:: MATERIAL FOR THE TASK

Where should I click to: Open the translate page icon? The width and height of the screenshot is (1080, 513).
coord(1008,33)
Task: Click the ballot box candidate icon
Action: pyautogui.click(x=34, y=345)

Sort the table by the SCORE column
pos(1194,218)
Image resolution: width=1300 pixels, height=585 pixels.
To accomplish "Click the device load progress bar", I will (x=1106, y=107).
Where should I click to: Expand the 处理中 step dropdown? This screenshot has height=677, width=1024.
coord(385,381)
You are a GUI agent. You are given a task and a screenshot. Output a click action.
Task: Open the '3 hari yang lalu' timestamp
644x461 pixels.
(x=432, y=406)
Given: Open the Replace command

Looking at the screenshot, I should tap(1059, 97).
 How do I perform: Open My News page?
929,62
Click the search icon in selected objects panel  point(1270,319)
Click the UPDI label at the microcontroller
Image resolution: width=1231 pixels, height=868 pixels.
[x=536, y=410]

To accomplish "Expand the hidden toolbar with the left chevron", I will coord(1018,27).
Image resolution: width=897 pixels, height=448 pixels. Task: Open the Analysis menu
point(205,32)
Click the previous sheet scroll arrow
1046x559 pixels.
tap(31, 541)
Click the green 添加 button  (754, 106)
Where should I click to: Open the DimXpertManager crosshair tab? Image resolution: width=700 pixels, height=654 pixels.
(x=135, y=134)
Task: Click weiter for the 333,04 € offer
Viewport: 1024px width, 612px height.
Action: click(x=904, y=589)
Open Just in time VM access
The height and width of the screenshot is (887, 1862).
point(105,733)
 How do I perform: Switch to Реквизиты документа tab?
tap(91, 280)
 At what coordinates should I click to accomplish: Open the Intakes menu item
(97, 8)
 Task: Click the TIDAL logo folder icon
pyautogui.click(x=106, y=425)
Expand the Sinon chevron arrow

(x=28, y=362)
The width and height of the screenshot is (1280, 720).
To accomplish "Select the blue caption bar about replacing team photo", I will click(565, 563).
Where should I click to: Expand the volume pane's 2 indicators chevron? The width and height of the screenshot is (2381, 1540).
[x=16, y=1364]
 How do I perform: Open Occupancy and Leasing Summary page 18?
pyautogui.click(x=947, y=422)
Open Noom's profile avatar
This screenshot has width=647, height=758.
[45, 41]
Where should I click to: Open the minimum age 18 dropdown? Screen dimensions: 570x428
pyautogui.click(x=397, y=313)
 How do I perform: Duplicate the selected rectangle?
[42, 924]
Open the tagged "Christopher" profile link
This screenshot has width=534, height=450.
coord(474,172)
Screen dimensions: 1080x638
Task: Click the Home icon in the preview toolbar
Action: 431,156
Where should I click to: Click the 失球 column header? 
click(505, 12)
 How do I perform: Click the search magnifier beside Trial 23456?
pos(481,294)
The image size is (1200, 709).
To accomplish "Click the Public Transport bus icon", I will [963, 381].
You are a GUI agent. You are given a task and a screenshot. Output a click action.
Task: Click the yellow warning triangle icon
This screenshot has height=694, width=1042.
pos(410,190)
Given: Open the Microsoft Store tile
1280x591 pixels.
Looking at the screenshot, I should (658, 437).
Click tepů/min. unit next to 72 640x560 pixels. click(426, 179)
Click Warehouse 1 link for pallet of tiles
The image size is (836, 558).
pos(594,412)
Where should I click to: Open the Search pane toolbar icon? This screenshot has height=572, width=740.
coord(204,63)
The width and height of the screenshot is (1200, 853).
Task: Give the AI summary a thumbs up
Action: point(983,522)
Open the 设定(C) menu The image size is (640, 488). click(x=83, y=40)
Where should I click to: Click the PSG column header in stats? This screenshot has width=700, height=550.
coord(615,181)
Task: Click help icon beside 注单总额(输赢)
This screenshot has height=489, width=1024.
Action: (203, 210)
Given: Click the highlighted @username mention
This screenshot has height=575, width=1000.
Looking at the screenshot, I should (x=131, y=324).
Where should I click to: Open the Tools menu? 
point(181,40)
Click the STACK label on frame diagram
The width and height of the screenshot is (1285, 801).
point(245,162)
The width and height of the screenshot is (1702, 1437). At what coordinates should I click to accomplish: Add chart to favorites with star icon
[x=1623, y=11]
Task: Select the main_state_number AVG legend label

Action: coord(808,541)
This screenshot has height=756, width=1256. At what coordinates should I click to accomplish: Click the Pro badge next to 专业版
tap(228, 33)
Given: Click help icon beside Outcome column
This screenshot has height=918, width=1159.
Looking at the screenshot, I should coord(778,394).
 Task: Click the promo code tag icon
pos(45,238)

::::

TASK REQUIREMENTS: Check the data above line by line for the word "will". State only how many lines contain it.

RESPONSE BOX: 4